The metadata operations could make up as much as half of typical file system workloads. this can be important as there could be heavy accesses to the metadata of files by tens of thousands of clients simultaneously. A single node that stores the file metadata could easily become the performance/storage bottleneck. As a result, we employ a distributed metadata subsystem to manage the file metadata. In this way, the metadata requests from different clients can be forwarded to different nodes, which improves the scalability of the entire system.
The metadata subsystem can be considered as an in-memory datastore of the file metadata. It can have thousands of meta nodes, each of which can have a set of meta partitions. Each meta partition on a meta node stores the file metadata in memory by maintaining a set of inodes and a set of dentries.
Generally speaking, An inode is an object that represents the underlying file (or directory), and can be identified by an unsigned 64-bit integer called the inode id. A dentry is an object that represents the directory hierarchy and can be identified by a string name and the id of the parent inode. For example, if we have two directories foo and bar, where foo is the parent directory of bar, then there are two inodes: one for foo called i1, and the other for bar called i2, and one dentry to represent the hierarchy of these two directories where i2 is the current inode and i1 is the parent inode.
A meta partition can only store the inodes and dentries of the files from the same volume. We employ two b-trees called inodeTree and dentryTree for fast lookup of inodes and dentries in the memory. The inodeTree is indexed by the inode id, and the dentryTree is indexed by the dentry name and the parent inode id. We also maintain a range of the inode ids (denoted as start and end) stored on a meta partition for splitting (see Resource Manager (Master)).

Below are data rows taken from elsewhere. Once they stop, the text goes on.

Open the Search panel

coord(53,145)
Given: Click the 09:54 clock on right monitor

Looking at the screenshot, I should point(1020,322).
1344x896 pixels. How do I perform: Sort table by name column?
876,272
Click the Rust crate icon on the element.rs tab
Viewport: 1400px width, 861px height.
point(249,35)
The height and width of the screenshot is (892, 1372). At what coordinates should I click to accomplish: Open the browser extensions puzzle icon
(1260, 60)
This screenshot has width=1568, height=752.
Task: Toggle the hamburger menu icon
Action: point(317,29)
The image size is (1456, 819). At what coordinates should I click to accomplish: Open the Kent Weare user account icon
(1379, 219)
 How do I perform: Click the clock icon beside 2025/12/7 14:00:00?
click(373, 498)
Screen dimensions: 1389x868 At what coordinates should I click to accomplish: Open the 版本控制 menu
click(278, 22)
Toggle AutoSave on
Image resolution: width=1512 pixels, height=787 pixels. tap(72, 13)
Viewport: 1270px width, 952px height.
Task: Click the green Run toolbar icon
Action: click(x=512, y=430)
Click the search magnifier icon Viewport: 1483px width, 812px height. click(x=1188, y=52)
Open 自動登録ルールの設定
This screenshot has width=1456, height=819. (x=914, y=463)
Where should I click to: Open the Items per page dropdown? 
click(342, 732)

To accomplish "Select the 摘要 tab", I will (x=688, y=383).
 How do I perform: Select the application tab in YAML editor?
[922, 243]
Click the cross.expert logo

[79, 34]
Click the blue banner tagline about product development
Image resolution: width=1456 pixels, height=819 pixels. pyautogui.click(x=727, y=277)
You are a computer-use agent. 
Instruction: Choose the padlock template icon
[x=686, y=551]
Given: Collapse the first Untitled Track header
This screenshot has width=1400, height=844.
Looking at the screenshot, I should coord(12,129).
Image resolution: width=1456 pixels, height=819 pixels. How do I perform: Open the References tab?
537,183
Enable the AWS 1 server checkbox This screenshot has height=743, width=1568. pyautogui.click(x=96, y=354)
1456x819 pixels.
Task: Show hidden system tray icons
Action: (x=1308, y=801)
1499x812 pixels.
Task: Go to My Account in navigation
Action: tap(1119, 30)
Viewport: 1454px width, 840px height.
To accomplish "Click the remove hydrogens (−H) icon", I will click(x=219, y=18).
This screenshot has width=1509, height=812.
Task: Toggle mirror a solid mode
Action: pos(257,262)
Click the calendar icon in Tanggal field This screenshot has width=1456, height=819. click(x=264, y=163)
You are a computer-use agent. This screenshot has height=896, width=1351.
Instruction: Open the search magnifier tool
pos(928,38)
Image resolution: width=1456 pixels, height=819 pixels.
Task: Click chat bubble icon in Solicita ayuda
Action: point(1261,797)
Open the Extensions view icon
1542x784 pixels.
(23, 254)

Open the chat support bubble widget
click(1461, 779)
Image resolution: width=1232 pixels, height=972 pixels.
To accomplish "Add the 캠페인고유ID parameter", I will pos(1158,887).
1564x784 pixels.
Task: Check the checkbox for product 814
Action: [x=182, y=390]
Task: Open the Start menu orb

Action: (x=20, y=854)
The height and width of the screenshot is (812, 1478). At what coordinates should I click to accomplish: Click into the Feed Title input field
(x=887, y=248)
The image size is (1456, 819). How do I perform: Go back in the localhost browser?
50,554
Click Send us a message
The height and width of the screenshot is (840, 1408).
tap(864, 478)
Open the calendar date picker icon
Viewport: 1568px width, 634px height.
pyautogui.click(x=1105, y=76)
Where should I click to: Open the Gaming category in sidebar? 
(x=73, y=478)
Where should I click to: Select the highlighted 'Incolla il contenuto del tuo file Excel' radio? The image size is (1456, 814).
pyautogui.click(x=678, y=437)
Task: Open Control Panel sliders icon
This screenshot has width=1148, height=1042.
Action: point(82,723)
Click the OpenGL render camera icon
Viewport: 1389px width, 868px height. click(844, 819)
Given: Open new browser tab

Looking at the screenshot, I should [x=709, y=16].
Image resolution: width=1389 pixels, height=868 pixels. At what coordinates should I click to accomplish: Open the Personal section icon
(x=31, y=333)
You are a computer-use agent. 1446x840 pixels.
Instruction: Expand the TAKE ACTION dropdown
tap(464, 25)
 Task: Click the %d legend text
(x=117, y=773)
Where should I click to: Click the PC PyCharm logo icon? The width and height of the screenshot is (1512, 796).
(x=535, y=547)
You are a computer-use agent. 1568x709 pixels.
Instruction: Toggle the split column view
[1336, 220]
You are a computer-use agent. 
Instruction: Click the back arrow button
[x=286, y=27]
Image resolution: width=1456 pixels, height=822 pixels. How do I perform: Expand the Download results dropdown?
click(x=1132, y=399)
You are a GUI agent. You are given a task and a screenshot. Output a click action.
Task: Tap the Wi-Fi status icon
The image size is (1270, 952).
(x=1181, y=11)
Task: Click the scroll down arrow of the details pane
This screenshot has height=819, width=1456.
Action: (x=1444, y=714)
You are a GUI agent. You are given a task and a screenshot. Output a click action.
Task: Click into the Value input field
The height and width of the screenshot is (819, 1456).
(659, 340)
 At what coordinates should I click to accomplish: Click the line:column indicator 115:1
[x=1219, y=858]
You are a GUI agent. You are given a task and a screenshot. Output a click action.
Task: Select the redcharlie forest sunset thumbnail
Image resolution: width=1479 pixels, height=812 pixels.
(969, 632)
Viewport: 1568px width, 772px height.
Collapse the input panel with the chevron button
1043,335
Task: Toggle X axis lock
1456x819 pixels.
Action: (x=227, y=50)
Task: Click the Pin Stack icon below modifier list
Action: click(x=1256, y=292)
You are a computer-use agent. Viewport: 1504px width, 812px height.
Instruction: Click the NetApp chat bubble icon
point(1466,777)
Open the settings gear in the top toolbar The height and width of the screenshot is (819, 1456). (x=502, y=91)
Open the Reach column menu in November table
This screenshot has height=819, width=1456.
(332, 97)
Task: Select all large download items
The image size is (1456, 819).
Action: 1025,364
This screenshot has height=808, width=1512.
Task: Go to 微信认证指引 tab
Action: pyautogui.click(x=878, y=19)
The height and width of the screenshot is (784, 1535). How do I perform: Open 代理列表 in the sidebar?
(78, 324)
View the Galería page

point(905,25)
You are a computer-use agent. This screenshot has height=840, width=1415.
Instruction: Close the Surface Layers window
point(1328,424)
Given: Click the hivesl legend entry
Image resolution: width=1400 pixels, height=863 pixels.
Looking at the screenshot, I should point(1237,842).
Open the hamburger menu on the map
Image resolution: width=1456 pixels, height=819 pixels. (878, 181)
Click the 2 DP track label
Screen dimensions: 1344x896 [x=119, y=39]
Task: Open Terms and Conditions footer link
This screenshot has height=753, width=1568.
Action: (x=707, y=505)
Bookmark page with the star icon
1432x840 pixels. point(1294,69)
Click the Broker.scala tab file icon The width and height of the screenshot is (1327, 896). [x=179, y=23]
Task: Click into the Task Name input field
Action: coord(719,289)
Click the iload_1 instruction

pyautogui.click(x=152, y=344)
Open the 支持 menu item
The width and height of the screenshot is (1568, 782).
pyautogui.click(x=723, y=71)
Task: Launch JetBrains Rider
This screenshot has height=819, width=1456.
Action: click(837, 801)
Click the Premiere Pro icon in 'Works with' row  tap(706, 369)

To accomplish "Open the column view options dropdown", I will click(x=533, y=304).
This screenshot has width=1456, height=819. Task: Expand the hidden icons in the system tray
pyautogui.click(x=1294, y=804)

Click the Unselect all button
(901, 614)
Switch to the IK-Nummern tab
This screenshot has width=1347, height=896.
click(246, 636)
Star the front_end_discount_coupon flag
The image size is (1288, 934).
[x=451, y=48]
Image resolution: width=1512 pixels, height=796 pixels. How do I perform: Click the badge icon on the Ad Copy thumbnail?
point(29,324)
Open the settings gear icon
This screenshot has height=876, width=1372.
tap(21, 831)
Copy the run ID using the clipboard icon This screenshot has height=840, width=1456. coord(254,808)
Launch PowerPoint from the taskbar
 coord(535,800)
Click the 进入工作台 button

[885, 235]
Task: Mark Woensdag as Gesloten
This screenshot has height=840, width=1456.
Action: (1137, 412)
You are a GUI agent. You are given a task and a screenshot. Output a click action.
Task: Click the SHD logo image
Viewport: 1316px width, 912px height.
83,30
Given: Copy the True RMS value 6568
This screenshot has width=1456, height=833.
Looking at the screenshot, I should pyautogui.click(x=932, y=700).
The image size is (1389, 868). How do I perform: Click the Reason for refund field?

The replication during file write is performed in terms of meta partitions. The replication consistency is ensured by a revision of the Raft consensus protocol called the MultiRaft, which has the advantage of reduced heartbeat network traffic comparing to the original version.
The in-memory meta partitions are persisted to the local disk by snapshots and logs for backup and recovery. Some techniques such as log compaction are used to reduce the log files sizes and shorten the recovery time.
It is worth noting that, a failure that happens during a metadata operation could result an orphan inode with which has no dentry to be associated. The memory and disk space occupied by this inode can be hard to free. To minimize the chance of this case to happen, the client always issues a retry after a failure until the request succeeds or the maximum retry limit is reached.